Kayla Sory signs with Henderson State University. (Photo by Kevin Nagle)

The coach went to her junior three-year starter and asked her to move to centerfield so Coppock could get into the lineup. The rest is history. The Lady Hornets got on a roll and successfully defended their championship. Coppock, incidentally, contributed all along the way including smacking three hits in the title game against North Little Rock.

“It was not easy,” Clark recalled. “That was one of those decisions where we have to do hard things and I felt like that’s what we needed to do. She took it right up. She took over that outfield and made me look real good.”

Sory not only played well in the outfield and continued to smack the ball at the plate, she instantly took charge of the outfield, which included freshman Katy Stillman and sophomore Carly Yazza, neither of whom had played in the 2010 State title game.

“She’s a natural-born leader,” Clark said. “I watched her as she coached those other two girls State championship day. She’s got them aside, coaching them. Those are moments I live for, coaching-wise.”

“It was kind of a natural move just because I used to play outfield a lot,” Sory stated. “One year I’d be an outfielder and the next year I’d be ‘I don’t want to play outfield anymore, I want to play infield.’ And I’d move to shortstop primarily. The next year, it was like ‘I’m tired of this, I want to go back to the outfield.’

“It wasn’t nerve-wracking or stressful at all, just because I felt really comfortable in the outfield,” she continued. “And my teammates felt really comfortable with me going back to the outfield because they’d seen me there.

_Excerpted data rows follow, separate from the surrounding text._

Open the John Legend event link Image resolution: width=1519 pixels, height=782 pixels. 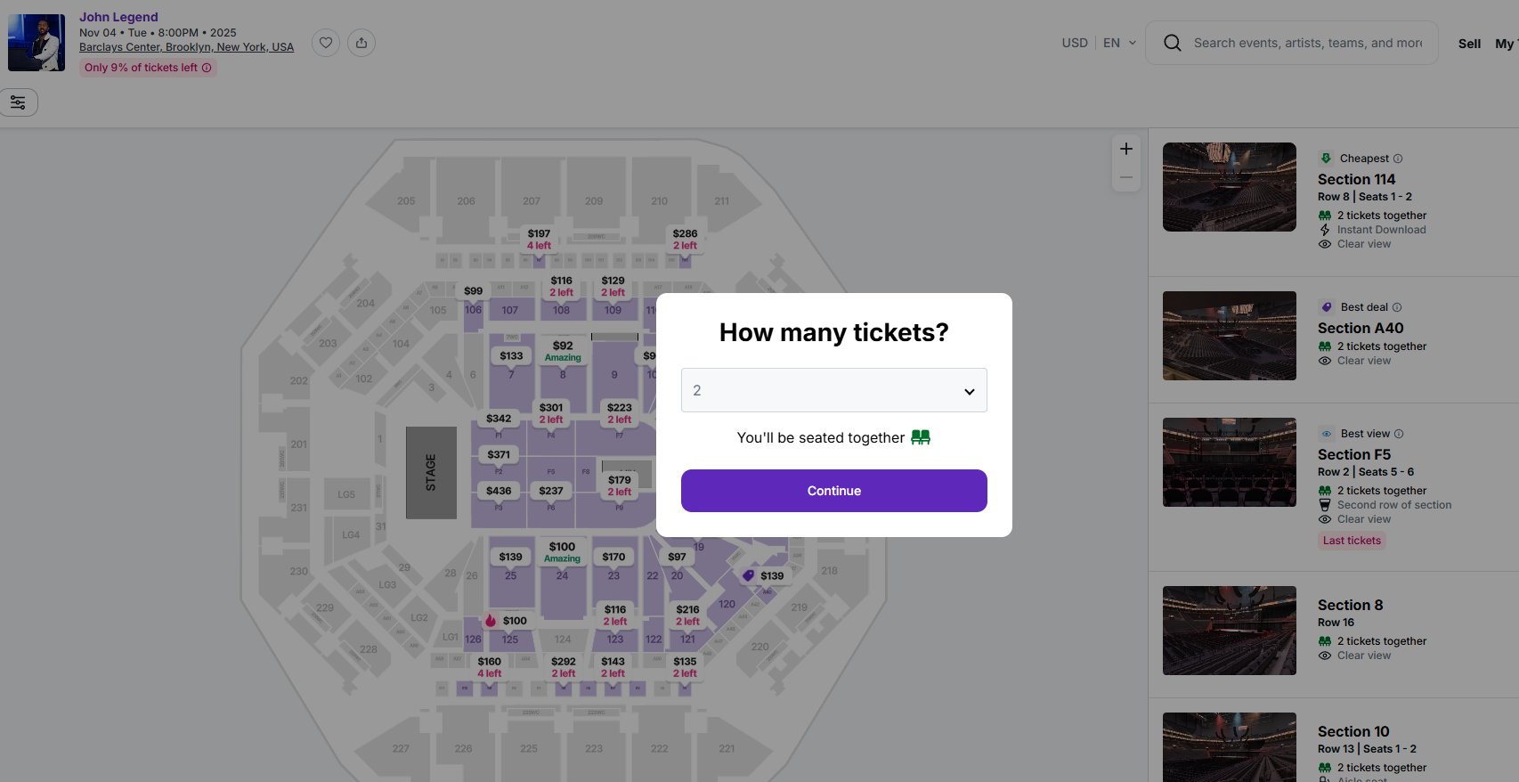[x=118, y=17]
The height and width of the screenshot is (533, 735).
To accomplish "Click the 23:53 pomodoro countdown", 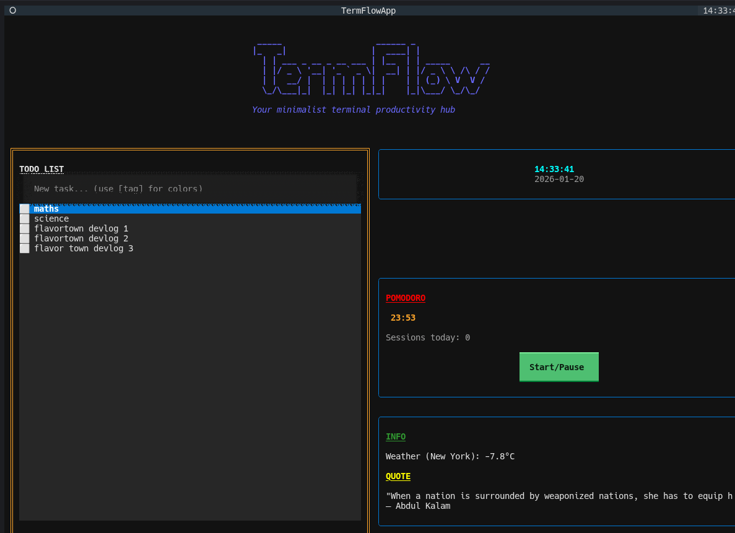I will tap(403, 318).
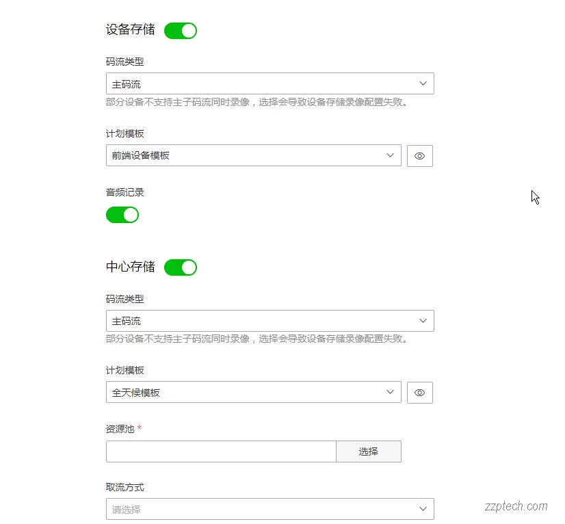Click the eye icon beside 计划模板 under 设备存储

(x=419, y=155)
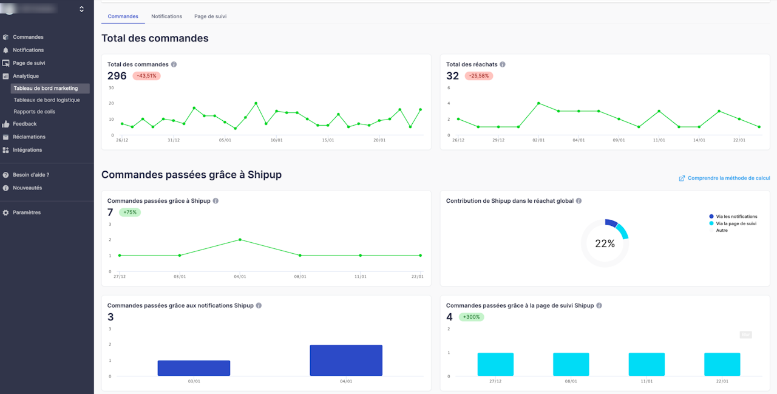
Task: Click the Commandes box icon in sidebar
Action: point(6,37)
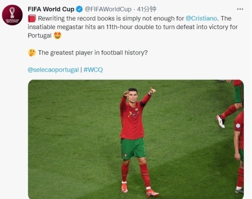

“Ninth grade was when I really started playing first base,” she mentioned. “Before that, I hadn’t really ever played there. I played there for Coach Stanfield then, Coach Clark, all she knew me as was as a first baseman.”

“I’d describe her as the ultimate utility player,” Clark said. “She has taught me to go with my gut and my instinct. It doesn’t matter where I’ve asked her to play, it’s always, ‘Yes, ma’am,’ and she goes full force that way.

“I think she’s going to be a great fit for Henderson State,” the coach remarked. “She can play first base, she can throw the ball a little bit pitching and she can play outfield. But she’s the kind of player who goes, ‘Coach, yes, whatever you need me to do.’ She’s a team player, a role player and a leader.”

Reflecting on her choice of HSU, Sory said, “I was actually considering CBC. I talked to the coach at Henderson. I was also considering (Arkansas) Tech. I went to a couple of camps and talked to them.

“There was one other school, Jacksonville State in Alabama, which is Division I,” she mentioned. “A girl I played summer ball with is signing there. I went on a visit and I loved it. They’re a well-known program but it was just too far away.

“(HSU) Coach (Beth) Jackson took me on a visit and I really liked the campus. It was close to home and I love the coach. I loved the campus and I just really felt at home there when I went.”

And where will she play when she gets there?

“They have a girl that’s a year older than me and, I believe, one that will be a senior when I’m a freshman so there will be two in front of me at first base,” Sory explained. “So (Jackson) expects me to be able to step into the outfield pretty quickly. She said, with the way I’m hitting the ball, it’ll be kind of hard to not (play me right away).”

Of course.

A coach can’t afford to keep “A Beast” out of the lineup.